A rigor, o que se desejava mesmo nesse texto era lembrar o centenário de Dona Celeste Arantes do Nascimento. Ela mora com a filha Maria Lucia em Santos. Quase não fala, e aliás foi sempre assim. Não tem cuidados especiais, a não ser os normais de pessoas dessa idade: cuidadora para comer, banho etc. Não toma remédios. Pelé há meses não pode visitá-la por causa da quimioterapia que o deixa debilitado, e tem evitado contato com outras pessoas. Ele sempre é informado pela irmã do estado da mãe. É possível que ocorra uma celebração por chamada de vídeo.

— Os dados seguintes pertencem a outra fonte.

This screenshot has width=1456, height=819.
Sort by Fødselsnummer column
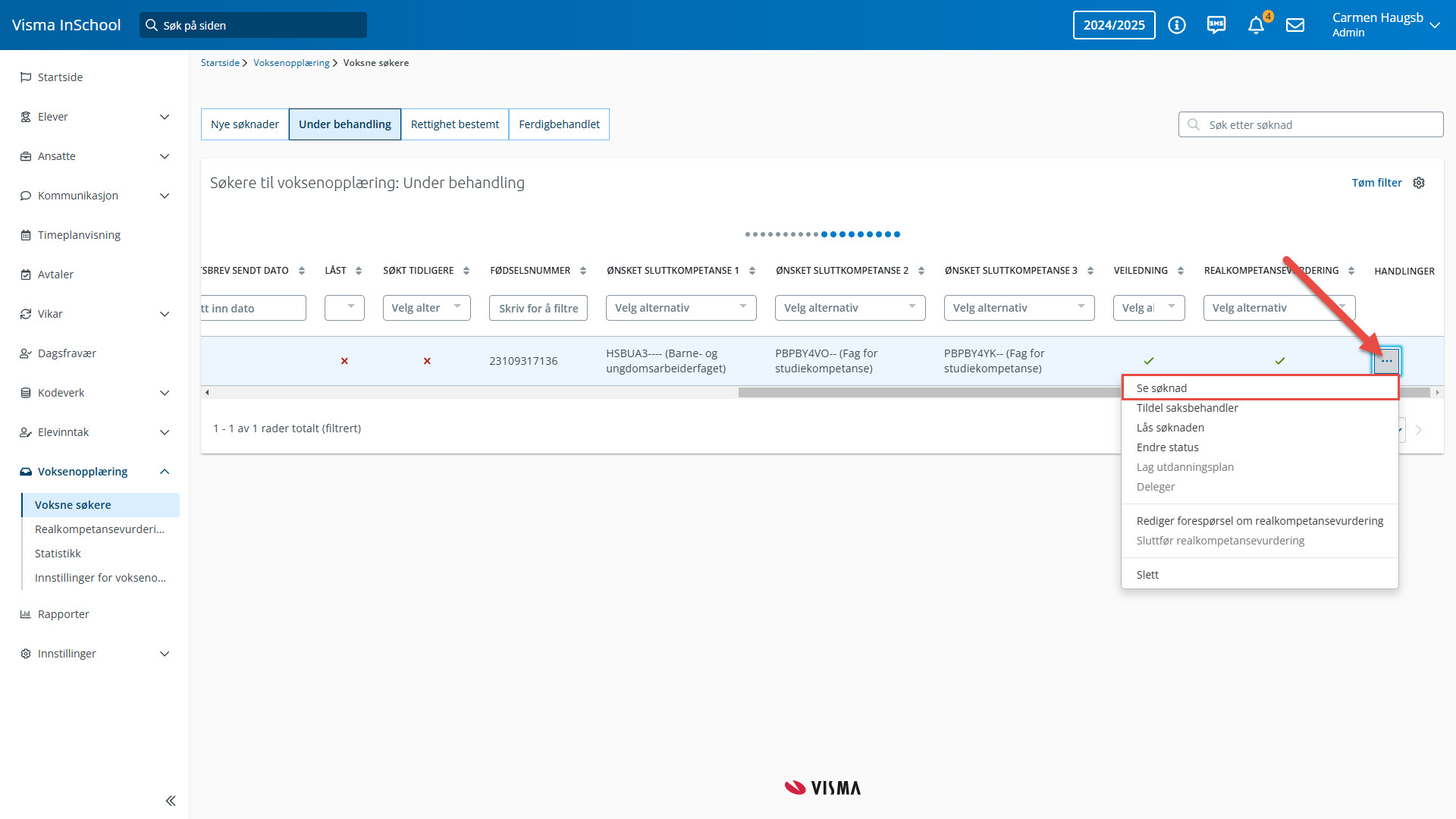[x=583, y=271]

E então Pelé se lembrará da seriedade e responsabilidade da mãe, a quem o pai sempre precisava convencer quando se tratava de deixar os estudos de lado para jogar futebol. Decisão tomada, dona Celeste – como Pelé a chama – zelava pelo filho como quem zelava por alguém que, um dia, seria o maior jogador de futebol de todos os tempos. De Dondinho: “O maior gol que marquei na vida foi uma tabelinha com Celeste: Edson Arantes do Nascimento”. Vida longa à dona Celeste. Mamãe fez 100 anos. E Pelé, mesmo não estando por aqui, é personagem colossal que sopra ao vento quente no dia de abertura da Copa do Mundo.